Under the pact, German account holders would remain anonymous but Switzerland would impose a retroactive withholding tax on capital in offshore bank accounts and would tax future interest income from those accounts.
"We have indications that money may be flowing into structures which aren't subject to the withholding tax. Swiss banks are very efficient," Norbert Walter-Borjans, finance minister of Social Democrat-run North Rhine-Westphalia (NRW), said in an interview published by Swiss weekly Sonntagszeitung on Sunday.
UBS, which according to media reports is one of the banks hit by leaked data bought by NRW, denied on Friday it had advised clients to move money in order to avoid detection by tax authorities.

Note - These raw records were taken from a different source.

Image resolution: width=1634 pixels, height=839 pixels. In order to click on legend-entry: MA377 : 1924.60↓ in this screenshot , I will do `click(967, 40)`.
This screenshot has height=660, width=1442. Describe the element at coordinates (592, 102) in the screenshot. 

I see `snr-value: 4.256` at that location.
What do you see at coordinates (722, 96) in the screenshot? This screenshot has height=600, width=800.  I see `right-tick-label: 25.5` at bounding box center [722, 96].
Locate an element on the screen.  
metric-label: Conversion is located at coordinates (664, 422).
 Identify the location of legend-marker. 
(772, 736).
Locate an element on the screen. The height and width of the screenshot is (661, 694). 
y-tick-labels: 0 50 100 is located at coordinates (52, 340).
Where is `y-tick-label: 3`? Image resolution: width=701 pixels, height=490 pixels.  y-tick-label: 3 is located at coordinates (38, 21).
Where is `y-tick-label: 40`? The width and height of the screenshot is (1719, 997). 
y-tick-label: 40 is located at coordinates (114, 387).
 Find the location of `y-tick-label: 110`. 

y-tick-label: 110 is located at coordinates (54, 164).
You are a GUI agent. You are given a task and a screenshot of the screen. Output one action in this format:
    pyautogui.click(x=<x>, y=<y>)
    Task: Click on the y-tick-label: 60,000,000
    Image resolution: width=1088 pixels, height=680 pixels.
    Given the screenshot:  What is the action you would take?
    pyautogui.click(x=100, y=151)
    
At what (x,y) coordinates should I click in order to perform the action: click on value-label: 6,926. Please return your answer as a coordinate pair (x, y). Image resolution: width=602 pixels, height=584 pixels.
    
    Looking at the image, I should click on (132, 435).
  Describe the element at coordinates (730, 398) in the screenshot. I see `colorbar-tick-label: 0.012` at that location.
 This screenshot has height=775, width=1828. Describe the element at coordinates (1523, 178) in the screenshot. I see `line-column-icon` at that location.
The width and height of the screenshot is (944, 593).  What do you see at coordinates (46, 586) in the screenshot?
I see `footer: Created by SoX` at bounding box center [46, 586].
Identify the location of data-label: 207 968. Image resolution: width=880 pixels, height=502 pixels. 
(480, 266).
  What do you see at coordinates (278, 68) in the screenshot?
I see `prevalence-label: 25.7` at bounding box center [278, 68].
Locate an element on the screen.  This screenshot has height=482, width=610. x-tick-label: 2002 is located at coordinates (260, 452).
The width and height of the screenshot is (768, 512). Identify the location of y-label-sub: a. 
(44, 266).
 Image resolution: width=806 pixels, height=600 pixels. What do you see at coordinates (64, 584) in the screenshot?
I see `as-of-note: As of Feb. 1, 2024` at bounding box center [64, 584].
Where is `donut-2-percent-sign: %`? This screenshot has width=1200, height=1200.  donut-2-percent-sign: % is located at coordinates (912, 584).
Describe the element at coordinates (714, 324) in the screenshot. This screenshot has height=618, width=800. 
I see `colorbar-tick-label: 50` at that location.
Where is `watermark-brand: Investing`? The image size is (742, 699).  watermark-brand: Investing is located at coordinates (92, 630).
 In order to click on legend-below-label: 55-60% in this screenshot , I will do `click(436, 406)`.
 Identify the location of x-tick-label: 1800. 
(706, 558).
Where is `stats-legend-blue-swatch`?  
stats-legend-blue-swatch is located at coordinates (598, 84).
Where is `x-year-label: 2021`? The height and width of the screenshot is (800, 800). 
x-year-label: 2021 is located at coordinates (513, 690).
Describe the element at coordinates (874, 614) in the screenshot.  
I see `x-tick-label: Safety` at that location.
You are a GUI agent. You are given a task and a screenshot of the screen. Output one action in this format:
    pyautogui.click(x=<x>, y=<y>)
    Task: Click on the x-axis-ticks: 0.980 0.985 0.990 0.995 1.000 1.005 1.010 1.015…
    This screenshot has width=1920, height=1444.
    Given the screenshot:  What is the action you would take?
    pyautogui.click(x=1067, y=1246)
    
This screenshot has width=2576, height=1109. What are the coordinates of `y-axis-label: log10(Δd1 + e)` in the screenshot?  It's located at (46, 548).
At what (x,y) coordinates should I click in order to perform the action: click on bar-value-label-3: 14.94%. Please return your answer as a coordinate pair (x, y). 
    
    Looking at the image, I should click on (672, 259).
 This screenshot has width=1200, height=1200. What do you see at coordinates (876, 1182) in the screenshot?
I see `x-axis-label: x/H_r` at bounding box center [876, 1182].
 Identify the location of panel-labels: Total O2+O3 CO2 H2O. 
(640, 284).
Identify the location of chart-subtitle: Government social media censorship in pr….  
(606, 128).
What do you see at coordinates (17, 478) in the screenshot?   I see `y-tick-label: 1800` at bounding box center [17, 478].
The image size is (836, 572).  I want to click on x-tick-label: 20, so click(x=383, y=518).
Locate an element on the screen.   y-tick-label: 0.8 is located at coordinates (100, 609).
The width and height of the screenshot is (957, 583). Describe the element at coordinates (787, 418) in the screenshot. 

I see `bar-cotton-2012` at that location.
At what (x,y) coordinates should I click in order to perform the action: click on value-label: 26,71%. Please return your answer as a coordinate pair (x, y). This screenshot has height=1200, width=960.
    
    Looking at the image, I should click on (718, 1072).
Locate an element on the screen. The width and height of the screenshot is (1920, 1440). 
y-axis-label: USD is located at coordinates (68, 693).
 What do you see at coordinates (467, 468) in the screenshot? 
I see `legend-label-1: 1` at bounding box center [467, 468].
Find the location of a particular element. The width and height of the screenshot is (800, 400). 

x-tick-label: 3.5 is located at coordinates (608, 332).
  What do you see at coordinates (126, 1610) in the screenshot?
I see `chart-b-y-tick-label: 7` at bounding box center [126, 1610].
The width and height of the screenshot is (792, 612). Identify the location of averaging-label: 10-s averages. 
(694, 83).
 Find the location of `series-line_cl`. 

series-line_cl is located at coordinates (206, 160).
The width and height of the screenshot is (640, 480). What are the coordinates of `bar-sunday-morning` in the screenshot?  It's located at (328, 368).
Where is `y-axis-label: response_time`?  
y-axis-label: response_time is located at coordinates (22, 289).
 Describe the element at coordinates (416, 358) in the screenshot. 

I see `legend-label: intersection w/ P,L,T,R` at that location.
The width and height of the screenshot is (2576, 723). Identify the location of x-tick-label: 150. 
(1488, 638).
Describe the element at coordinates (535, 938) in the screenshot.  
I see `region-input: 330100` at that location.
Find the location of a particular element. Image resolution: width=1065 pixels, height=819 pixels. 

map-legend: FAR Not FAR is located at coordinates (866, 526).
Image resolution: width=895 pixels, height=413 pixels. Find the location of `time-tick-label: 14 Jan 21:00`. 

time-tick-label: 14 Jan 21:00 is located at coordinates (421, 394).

"In an emergency, we will purchase more data," Walter-Borjans said, when asked whether NRW would buy data if a German-Swiss withholding tax deal, which he has vowed to fight, were to pass.
Walter-Borjans said he was convinced the pact would fail when put to German states and should instead be renegotiated with more favourable terms for Germany.
Walter-Borjan's comments, which came as prominent fellow Social Democrat Sigmar Gabriel likened Swiss banking to organised crime, highlighted that a tax deal agreed by the German and Swiss governments is far from certain to be ratified in time to come into effect next year.
The NRW town of Wuppertal bought one compact disc of UBS data, and Aachen also purchased a CD with Swiss banking data, the Financial Times Deutschland wrote last week. It quoted an insider as saying the UBS data was hefty and included the foundations that helped German clients avoid taxes as well as "big names".
The mining of data purchased from whistleblowers has escalated tensions between Switzerland and Germany over tax evasion.
It also has threatened Switzerland's strategy to make Germany the cornerstone of further withholding tax deals that the Swiss government is seeking to offset pressure for crackdowns on tax dodging, while salvaging secrecy.
Privacy is crucial to Switzerland's $2 trillion offshore wealth management industry. The country has clinched withholding tax deals with Great Britain and Austria as an alternative to automatic exchange of bank information.